Lines from the one containing "The height and width of the screenshot is (613, 1024)." through the end of the material below should be given again exactly, with no others.

Material to process:

════════

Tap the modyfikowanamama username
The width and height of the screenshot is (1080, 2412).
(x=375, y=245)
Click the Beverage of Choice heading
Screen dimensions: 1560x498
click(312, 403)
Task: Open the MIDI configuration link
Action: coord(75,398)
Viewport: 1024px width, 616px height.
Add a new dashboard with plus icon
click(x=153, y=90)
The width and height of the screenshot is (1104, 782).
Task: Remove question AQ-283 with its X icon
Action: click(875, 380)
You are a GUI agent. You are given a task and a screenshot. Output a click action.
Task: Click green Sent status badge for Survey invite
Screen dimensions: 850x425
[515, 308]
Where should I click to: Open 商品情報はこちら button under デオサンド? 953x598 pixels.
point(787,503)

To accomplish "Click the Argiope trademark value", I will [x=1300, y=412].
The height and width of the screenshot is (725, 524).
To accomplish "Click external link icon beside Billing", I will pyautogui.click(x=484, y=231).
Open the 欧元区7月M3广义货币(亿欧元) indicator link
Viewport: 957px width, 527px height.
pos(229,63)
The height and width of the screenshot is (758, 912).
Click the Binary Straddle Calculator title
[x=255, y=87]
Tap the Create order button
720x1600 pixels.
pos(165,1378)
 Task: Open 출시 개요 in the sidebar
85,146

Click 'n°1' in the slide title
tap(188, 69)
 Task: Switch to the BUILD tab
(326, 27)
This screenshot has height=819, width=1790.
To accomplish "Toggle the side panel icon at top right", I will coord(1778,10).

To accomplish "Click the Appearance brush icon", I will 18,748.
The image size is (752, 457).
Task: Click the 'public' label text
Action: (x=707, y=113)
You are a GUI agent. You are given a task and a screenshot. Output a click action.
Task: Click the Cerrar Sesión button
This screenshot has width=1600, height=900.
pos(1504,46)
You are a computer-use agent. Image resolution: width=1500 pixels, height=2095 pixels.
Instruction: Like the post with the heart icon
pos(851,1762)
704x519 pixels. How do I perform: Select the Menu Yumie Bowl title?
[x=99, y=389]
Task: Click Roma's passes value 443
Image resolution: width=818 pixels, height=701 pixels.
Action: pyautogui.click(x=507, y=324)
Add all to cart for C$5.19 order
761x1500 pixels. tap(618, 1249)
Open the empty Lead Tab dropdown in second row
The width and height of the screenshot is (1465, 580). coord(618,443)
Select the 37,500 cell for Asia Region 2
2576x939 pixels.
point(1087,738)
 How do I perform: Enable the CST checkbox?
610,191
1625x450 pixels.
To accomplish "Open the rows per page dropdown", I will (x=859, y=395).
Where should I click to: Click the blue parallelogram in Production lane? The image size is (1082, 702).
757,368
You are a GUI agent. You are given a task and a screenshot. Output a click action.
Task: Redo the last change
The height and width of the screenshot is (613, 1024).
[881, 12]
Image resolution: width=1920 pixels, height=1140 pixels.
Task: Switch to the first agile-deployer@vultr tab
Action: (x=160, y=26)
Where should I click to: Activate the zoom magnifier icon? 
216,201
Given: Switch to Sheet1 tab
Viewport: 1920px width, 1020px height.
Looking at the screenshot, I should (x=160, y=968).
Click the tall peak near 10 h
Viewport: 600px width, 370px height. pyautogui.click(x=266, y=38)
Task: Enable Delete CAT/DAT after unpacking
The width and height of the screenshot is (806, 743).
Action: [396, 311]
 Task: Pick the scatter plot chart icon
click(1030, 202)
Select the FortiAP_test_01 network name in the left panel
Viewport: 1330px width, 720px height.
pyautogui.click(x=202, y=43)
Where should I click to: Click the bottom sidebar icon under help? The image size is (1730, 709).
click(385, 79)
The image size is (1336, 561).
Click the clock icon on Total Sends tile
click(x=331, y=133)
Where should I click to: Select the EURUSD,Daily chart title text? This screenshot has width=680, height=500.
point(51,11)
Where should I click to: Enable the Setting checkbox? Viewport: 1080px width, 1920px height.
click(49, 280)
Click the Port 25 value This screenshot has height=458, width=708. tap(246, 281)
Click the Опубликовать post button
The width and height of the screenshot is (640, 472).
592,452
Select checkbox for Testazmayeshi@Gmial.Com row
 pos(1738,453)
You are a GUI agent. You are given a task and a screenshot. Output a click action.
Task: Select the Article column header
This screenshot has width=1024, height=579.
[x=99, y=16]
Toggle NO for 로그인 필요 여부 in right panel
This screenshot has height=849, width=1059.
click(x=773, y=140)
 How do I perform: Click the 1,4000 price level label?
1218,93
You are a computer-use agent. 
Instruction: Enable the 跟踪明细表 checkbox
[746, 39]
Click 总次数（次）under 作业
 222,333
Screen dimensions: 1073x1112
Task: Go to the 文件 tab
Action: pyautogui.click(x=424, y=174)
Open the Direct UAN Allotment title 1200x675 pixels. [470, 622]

════════

Answer area:
The height and width of the screenshot is (613, 1024).
[881, 12]
Image resolution: width=1920 pixels, height=1140 pixels.
Task: Switch to the first agile-deployer@vultr tab
Action: (x=160, y=26)
Where should I click to: Activate the zoom magnifier icon? 
216,201
Given: Switch to Sheet1 tab
Viewport: 1920px width, 1020px height.
Looking at the screenshot, I should (x=160, y=968).
Click the tall peak near 10 h
Viewport: 600px width, 370px height. pyautogui.click(x=266, y=38)
Task: Enable Delete CAT/DAT after unpacking
The width and height of the screenshot is (806, 743).
Action: [396, 311]
 Task: Pick the scatter plot chart icon
click(1030, 202)
Select the FortiAP_test_01 network name in the left panel
Viewport: 1330px width, 720px height.
pyautogui.click(x=202, y=43)
Where should I click to: Click the bottom sidebar icon under help? The image size is (1730, 709).
click(385, 79)
The image size is (1336, 561).
Click the clock icon on Total Sends tile
click(x=331, y=133)
Where should I click to: Select the EURUSD,Daily chart title text? This screenshot has width=680, height=500.
point(51,11)
Where should I click to: Enable the Setting checkbox? Viewport: 1080px width, 1920px height.
click(49, 280)
Click the Port 25 value This screenshot has height=458, width=708. tap(246, 281)
Click the Опубликовать post button
The width and height of the screenshot is (640, 472).
592,452
Select checkbox for Testazmayeshi@Gmial.Com row
 pos(1738,453)
You are a GUI agent. You are given a task and a screenshot. Output a click action.
Task: Select the Article column header
This screenshot has width=1024, height=579.
[x=99, y=16]
Toggle NO for 로그인 필요 여부 in right panel
This screenshot has height=849, width=1059.
click(x=773, y=140)
 How do I perform: Click the 1,4000 price level label?
1218,93
You are a computer-use agent. 
Instruction: Enable the 跟踪明细表 checkbox
[746, 39]
Click 总次数（次）under 作业
 222,333
Screen dimensions: 1073x1112
Task: Go to the 文件 tab
Action: pyautogui.click(x=424, y=174)
Open the Direct UAN Allotment title 1200x675 pixels. [470, 622]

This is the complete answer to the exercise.